# General > General Guns & Ammo >  Calibers that fit the Standard AR 15 Magazine

## Rick

We've had a lot of discussion about what uppers are available for the AR15 platform but I don't recall seeing a thread on what calibers will fit a standard AR magazine. Here's a list to start with. And or correct as needed and I'll keep the list updated. 

Double Stack:

.17 Fireball
.17 Remington
.19 Calhoun 
.223 Remington 
.20 Tactical 
.204 Ruger 
.25-223
.300-221 Fireball 
.300 AAC Blackout
.375 Reaper
5.56 NATO
7mm Whisper
7.62 X 40mm 
6 X 45mm 
6.5 X 45mm
.257X45mm 

Single Stack: 

.440 Corbon (Requires mag spacer)
.458 SOCOM 
.458 RMW
.50 AE (Requires mag spacer)
.50 GI (Requires mag spacer)
.50 Beowulf (Requires mag spacer)

----------


## finallyME

I know some of those can use the same bolt mostly because the case is the same, just necked up or down.  Is that the same for the rest of them?

----------


## Wildthang

Just to be safe, it is not recommended to fire a 5.56 Nato in a .223 chamber! But supposedly you can fire a .223 in a 5.56 Nato chamber!

----------


## kyratshooter

OMG the .223vs5.56 post!!!

Truth is, that is hardly relevant with an AR build and has been mostly reserved for the few old Mini14 shooters still clinging to the units.  On top of that all it takes is about 100 rounds fired as fast as one can pull the trigger to erode the throat of the .223 out to 5.56 specs.  the difference is only a couple of thousandths of freebore in the chamber throat. 

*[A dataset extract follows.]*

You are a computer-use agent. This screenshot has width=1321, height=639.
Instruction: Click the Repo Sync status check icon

I do not think I have seen a .223 AR chamber offered in all my scanning of offerings.

As for the "list", some of them use the BCG and magazine unaltered.  Almost anything you see there with the designation X45 falls in that list.  6x45/257x45/6.5x45/7x45 as well as the .204 Ruger/.300bo.

Several others use specifically altered bolts or the BCG from the 7.62x39 chambered AR.  You have to be careful which you choose and what you buy to match it.

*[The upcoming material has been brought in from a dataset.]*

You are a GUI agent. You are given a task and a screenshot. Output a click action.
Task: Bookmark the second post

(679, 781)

Yes, there are many calibers that one can choose from if they hand load.  Most will never see their name on a label at the LGS.

Most of them are still viewed as radical wildcats but several are good enough to hang on to a long useful career and following, which is what it takes for a wildcat to become standardized like the .300BO and .204Ruger.

I am looking real closely at the 6x45 for my next build.  It only requires a change in barrel.  Brass can be formed easily from the parent .223/5.56 case by simply running through a resizing die.   There are a host of good bullets on the market and they can be held to good velocity (70gn hollow-point @ 2800fps--80gn soft point @ 2400fps).  The 6x45 has enough following that RCBS offers reloading dies as a standard caliber at the normal price.

In my personal opinion it is what the AR should have been chambered for back in the 1950s when it was introduced.

But none of them give you the ability to shoot as cheaply as the 5.56.  Surplus ammo is ridiculously cheap and even the reloading components are cheap compared to other calibers.  55gn fmj bullets are often less than $0.09 cents each, allowing reloading of the round for a max of $0.15 cents per round!  

I know people that have a Dillion progressive set up exclusively for the 5.56 and they are reloading for a thousand rounds at a time.

----------


## Rick

> Almost anything you see there with the designation X45 falls in that list. 6x45/257x45/6.5x45/7x45 as well as the .204 Ruger/.300bo.




They won't load from a standard AR 5.56 magazine? I thought the only difference in the 300 blackout, for example, would be the upper. The magazine would work just fine. Am I wrong?

----------


## kyratshooter

You are correct.  They should feed with no problem.

Most of those calibers, and the 5.56x45 parent case, are used because they will work with minimal complications, such as seating the bullets short enough to fit the AR mags.  Most of them only require a barrel change.  That is usually a 30 minute operation on an AR.  I am sure there are places where you can purchase a fit and head-spaced complete upper.  I have not looked into that. 

In fact, the calibers from .243-.30 have gained a reputation for being more reliable than the 5.56x45 because the larger bullets do not provide the steep angle on the feed ramp to hang up and jam.

----------